Task description: Repeat, word for word and with nothing added, each line from the one containing "At what coordinates should I click to accomplish: Open" to the final line of the data, keeping both ends. Pictures are not part of the copy.

Stored items
....

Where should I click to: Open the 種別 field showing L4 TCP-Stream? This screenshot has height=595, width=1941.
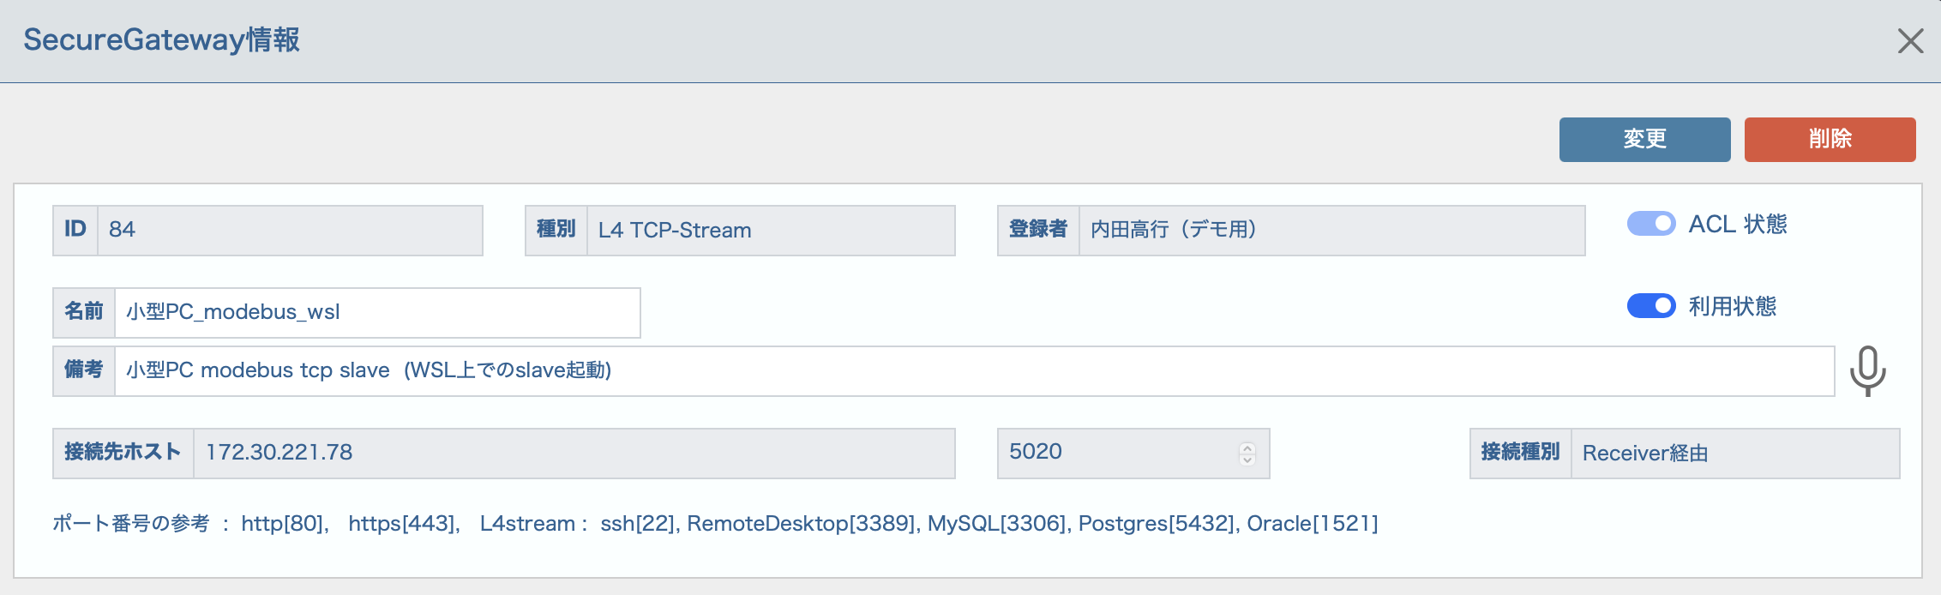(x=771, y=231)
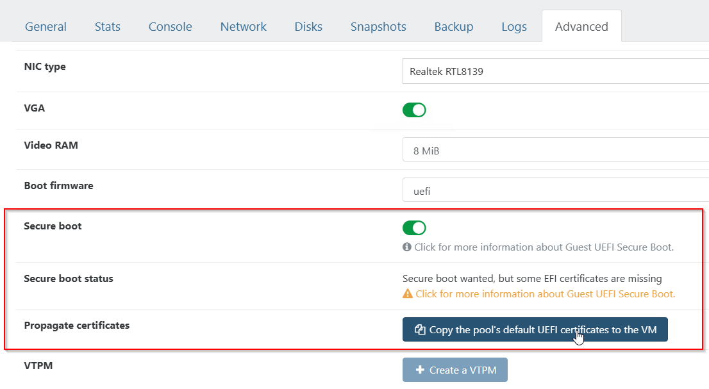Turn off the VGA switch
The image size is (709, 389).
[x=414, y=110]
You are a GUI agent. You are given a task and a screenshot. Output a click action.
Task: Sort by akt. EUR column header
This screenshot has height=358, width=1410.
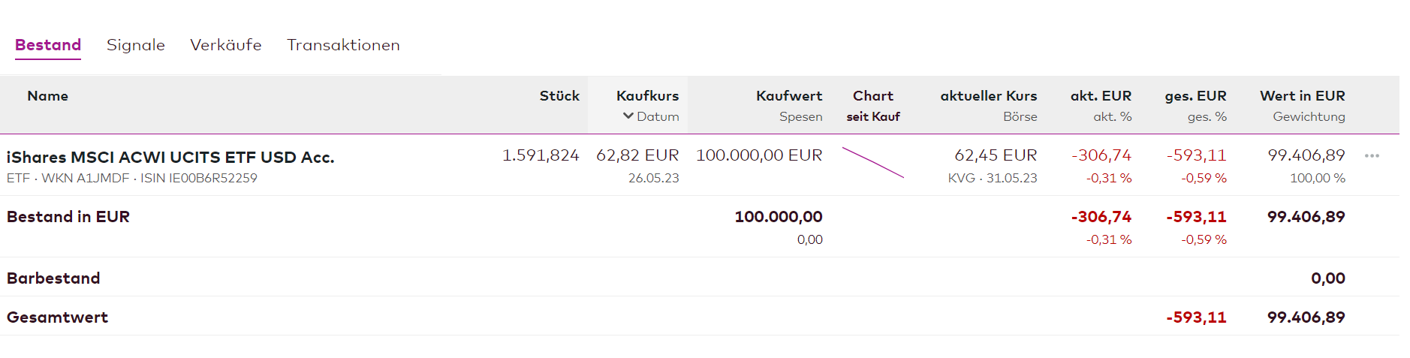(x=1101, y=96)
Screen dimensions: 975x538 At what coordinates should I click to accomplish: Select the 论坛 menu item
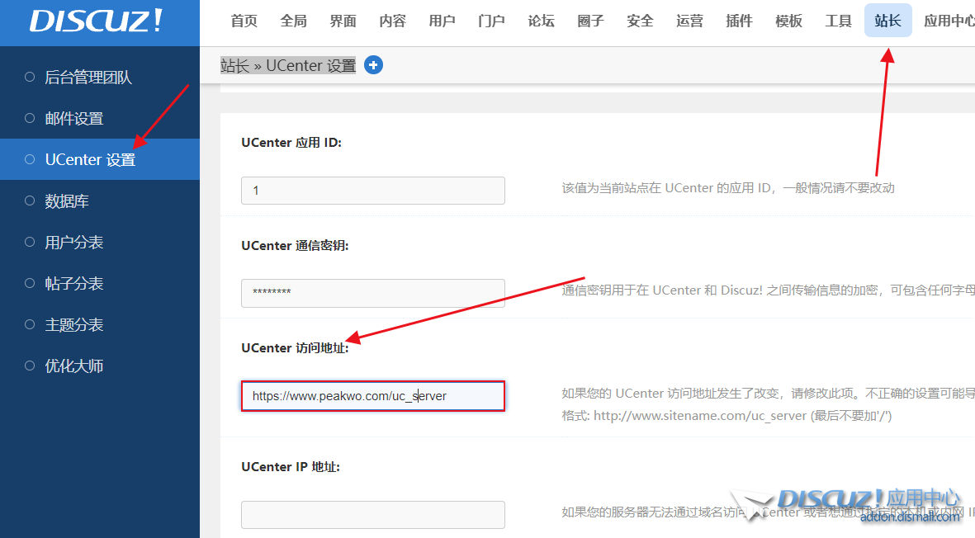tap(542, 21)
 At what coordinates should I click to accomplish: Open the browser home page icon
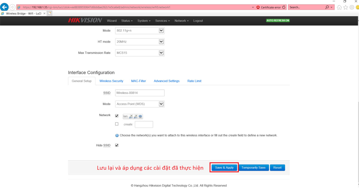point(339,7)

....

Solution to the problem:
 At what coordinates should I click to accomplish: Open the browser home page icon
point(339,7)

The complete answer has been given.